Task description - Write out the entries exactly, pictures excluded.

Supplied entries -
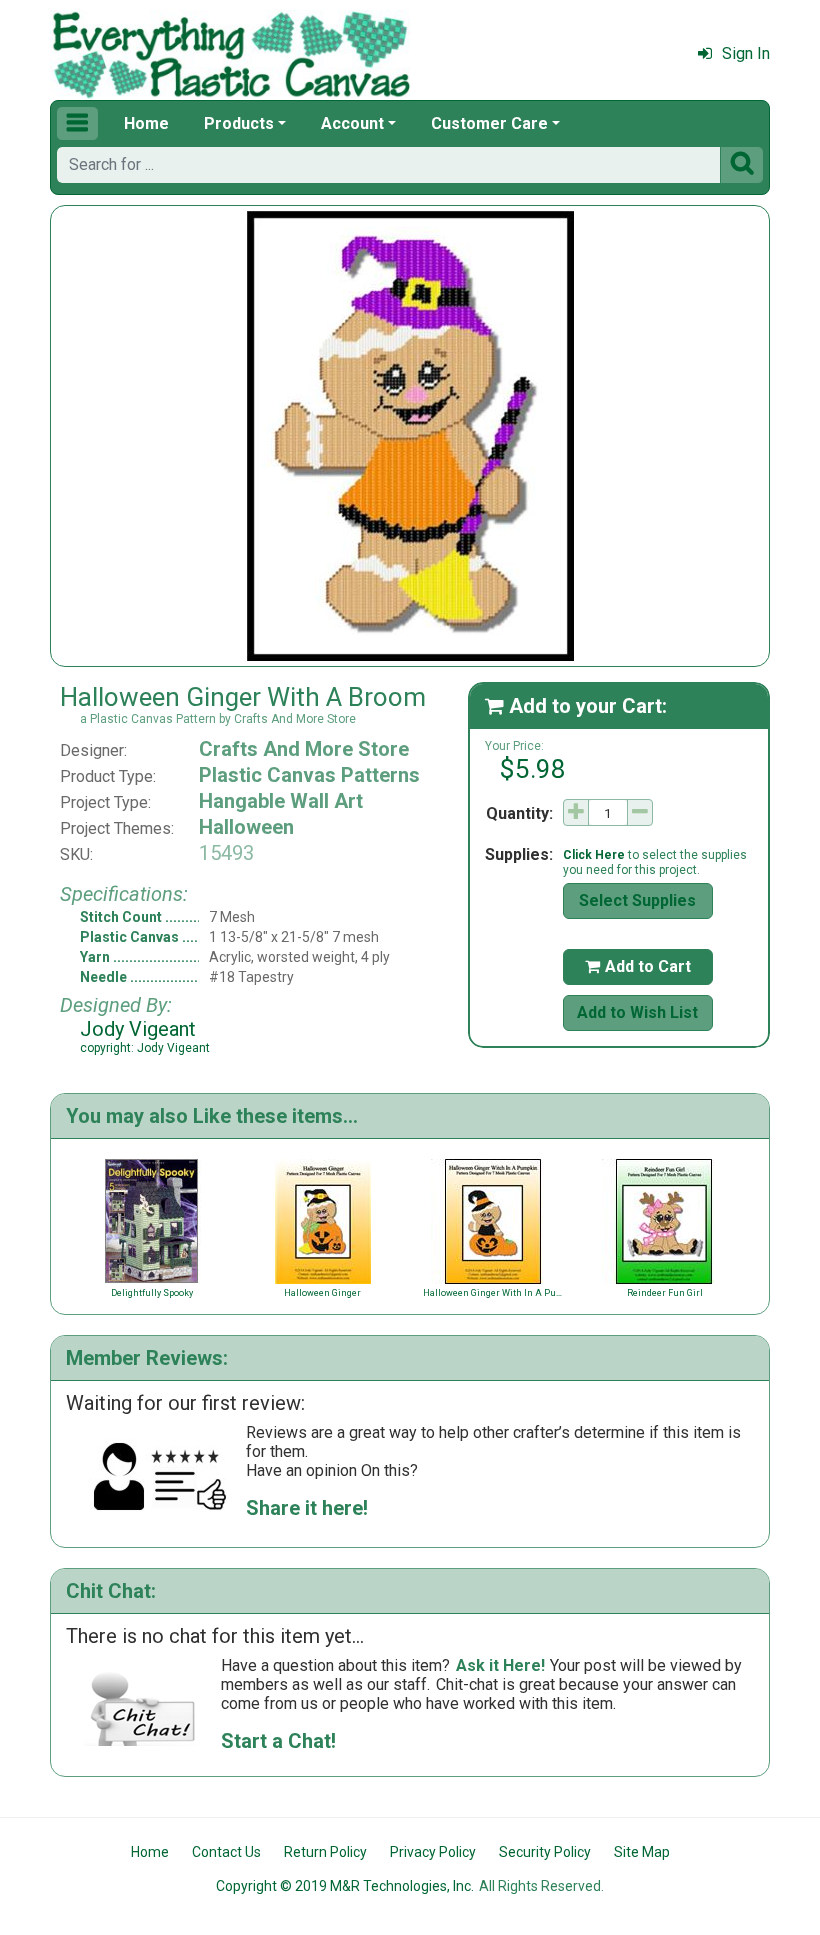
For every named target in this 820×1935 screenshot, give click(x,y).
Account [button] (352, 123)
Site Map (642, 1852)
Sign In (746, 53)
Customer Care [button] (489, 123)
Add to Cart (638, 966)
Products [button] (239, 123)
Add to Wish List (637, 1012)
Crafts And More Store (304, 749)
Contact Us (226, 1852)
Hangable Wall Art (281, 801)
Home (146, 123)
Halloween (246, 827)
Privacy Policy (433, 1852)
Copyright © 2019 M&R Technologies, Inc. (345, 1886)
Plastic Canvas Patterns (309, 775)
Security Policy (545, 1852)
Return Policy (325, 1852)
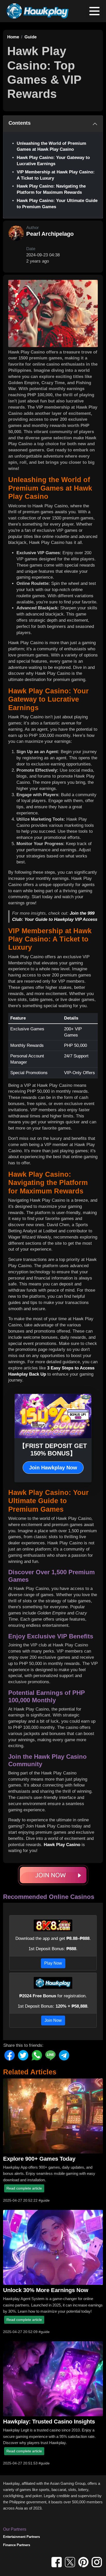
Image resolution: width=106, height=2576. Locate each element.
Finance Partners (16, 2545)
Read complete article (24, 2188)
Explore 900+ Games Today (39, 2159)
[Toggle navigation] (94, 11)
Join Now (53, 2020)
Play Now (53, 1963)
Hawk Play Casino (62, 1844)
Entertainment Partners (21, 2537)
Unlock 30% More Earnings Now (45, 2290)
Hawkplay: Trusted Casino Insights (49, 2421)
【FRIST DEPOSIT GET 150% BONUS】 (53, 1449)
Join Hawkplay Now (53, 1467)
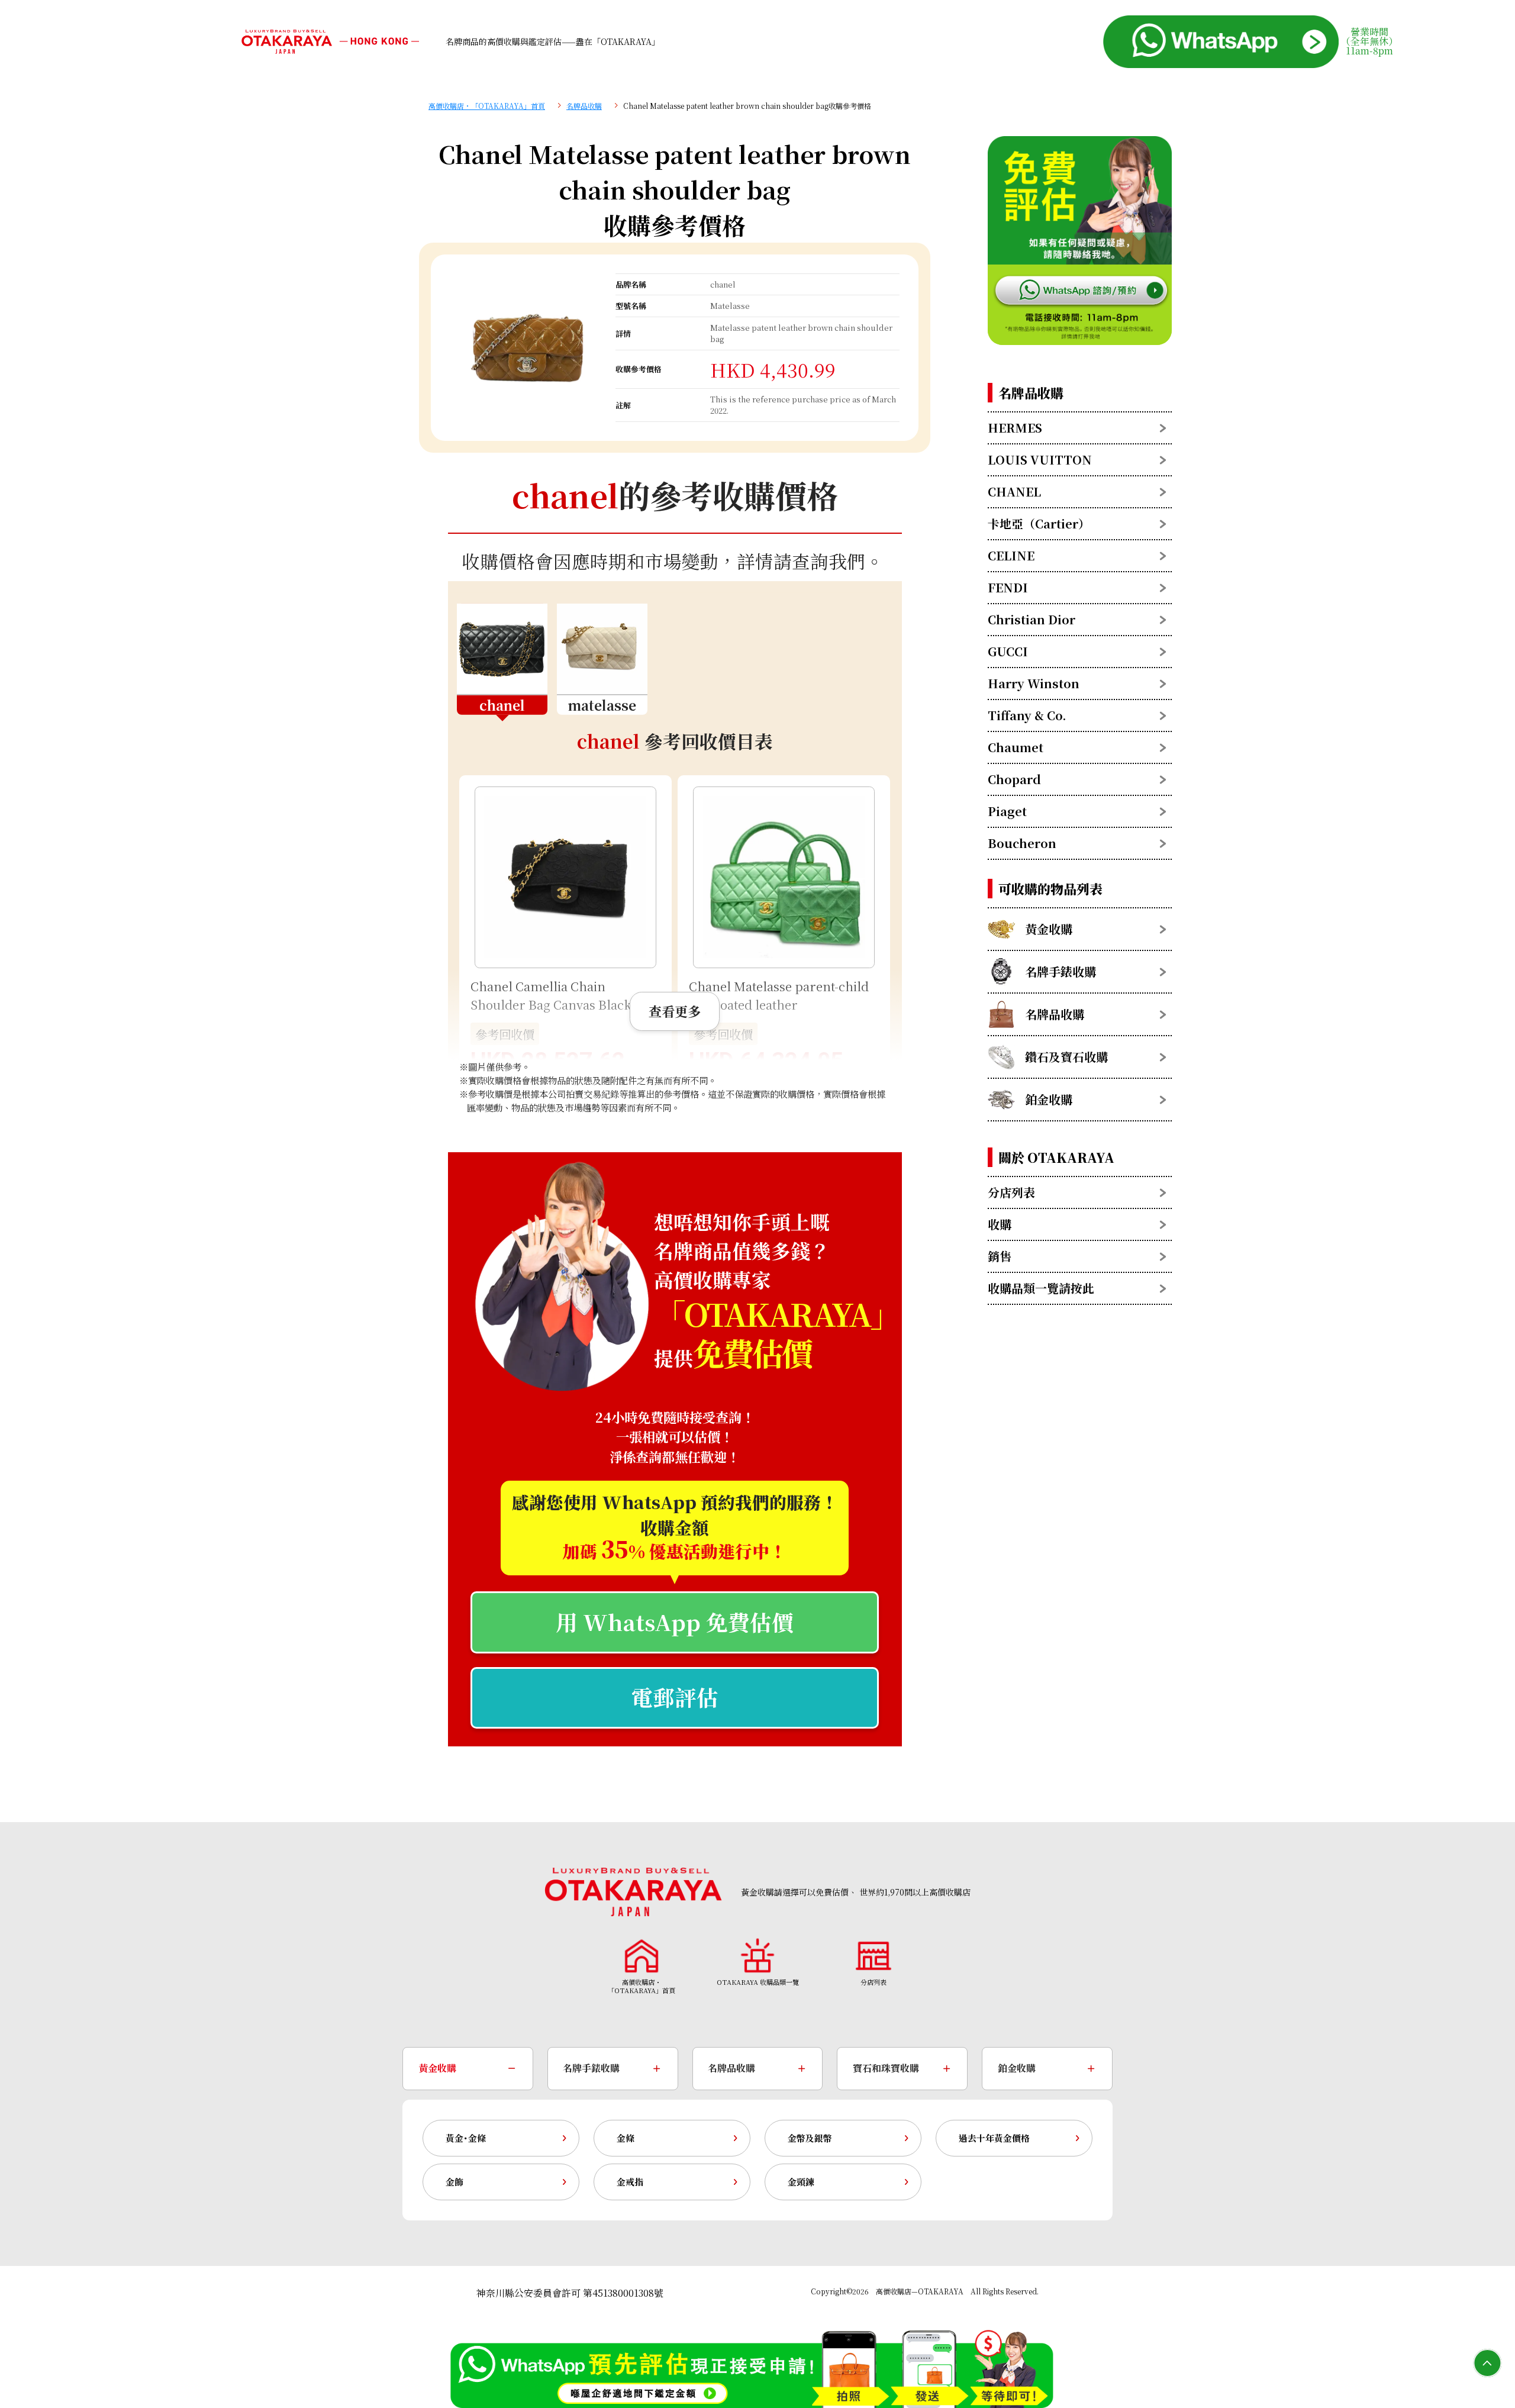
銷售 (999, 1256)
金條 (625, 2138)
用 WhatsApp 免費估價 (675, 1621)
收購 (999, 1224)
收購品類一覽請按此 (1041, 1288)
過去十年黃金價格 (994, 2138)
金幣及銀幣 (810, 2138)
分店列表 (1011, 1192)
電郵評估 (674, 1697)
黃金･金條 (466, 2138)
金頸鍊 (801, 2181)
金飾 (454, 2181)
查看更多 (675, 1010)
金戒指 (630, 2181)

Response to this exercise -
For every named target in this 820×1935 screenshot, give click(x,y).
Account [button] (352, 123)
Site Map (642, 1852)
Sign In (746, 53)
Customer Care [button] (489, 123)
Add to Cart (638, 966)
Products [button] (239, 123)
Add to Wish List (637, 1012)
Crafts And More Store (304, 749)
Contact Us (226, 1852)
Hangable Wall Art (281, 801)
Home (146, 123)
Halloween (246, 827)
Privacy Policy (433, 1852)
Copyright © 2019 M&R Technologies, Inc. (345, 1886)
Plastic Canvas Patterns (309, 775)
Security Policy (545, 1852)
Return Policy (325, 1852)
Image resolution: width=106, height=2576. Locate each element.
Finance Partners (16, 2545)
Read complete article (24, 2188)
Explore 900+ Games Today (39, 2159)
[Toggle navigation] (94, 11)
Join Now (53, 2020)
Play Now (53, 1963)
Hawk Play Casino (62, 1844)
Entertainment Partners (21, 2537)
Unlock 30% More Earnings Now (45, 2290)
Hawkplay: Trusted Casino Insights (49, 2421)
【FRIST DEPOSIT GET 150% BONUS】 (53, 1449)
Join Hawkplay Now (53, 1467)
銷售 (999, 1256)
金條 (625, 2138)
用 WhatsApp 免費估價 (675, 1621)
收購 (999, 1224)
收購品類一覽請按此 (1041, 1288)
過去十年黃金價格 (994, 2138)
金幣及銀幣 (810, 2138)
分店列表 (1011, 1192)
電郵評估 (674, 1697)
黃金･金條 (466, 2138)
金頸鍊 (801, 2181)
金飾 (454, 2181)
查看更多 (675, 1010)
金戒指 (630, 2181)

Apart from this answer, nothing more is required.